▶ [Goal]
Arrange the data from its first line through the line containing "will pyautogui.click(x=16, y=37)." as a JSON list of strings, one per line, with blank lines omitted.

-- begin Provided data --

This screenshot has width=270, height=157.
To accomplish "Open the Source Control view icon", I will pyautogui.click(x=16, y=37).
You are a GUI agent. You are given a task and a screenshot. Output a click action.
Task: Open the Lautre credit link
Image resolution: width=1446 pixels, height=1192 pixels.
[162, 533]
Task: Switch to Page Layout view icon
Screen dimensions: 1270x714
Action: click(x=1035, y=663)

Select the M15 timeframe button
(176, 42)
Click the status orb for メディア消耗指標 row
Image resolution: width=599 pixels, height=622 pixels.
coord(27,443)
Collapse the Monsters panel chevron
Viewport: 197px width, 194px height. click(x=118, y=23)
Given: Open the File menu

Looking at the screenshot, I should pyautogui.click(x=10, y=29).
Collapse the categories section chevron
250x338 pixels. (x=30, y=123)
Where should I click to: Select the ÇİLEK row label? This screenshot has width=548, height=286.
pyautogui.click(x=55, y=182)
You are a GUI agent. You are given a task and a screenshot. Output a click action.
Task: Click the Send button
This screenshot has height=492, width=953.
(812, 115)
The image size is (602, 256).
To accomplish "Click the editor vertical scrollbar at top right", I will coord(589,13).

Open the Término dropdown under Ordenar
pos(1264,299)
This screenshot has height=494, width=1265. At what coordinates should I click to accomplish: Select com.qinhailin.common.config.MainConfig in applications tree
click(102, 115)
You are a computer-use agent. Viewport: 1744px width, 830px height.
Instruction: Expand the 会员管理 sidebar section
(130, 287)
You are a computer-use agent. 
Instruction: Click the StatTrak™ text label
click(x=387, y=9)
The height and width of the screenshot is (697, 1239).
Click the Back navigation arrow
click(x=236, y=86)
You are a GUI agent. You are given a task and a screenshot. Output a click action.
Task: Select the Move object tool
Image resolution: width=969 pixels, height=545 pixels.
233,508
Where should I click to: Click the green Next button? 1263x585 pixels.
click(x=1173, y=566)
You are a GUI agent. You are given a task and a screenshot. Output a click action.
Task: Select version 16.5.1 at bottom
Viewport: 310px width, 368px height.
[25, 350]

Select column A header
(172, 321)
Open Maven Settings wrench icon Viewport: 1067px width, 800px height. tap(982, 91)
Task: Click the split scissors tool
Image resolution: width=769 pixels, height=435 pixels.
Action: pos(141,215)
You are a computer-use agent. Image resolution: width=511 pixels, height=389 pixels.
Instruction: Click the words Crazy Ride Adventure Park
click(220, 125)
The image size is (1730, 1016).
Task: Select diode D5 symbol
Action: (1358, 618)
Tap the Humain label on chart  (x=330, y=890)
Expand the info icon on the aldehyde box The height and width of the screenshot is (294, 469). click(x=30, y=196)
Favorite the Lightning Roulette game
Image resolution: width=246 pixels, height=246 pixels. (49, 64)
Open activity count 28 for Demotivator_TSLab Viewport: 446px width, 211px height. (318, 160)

-- end Provided data --

▶ [Correct result]
[
  "This screenshot has width=270, height=157.",
  "To accomplish \"Open the Source Control view icon\", I will pyautogui.click(x=16, y=37)."
]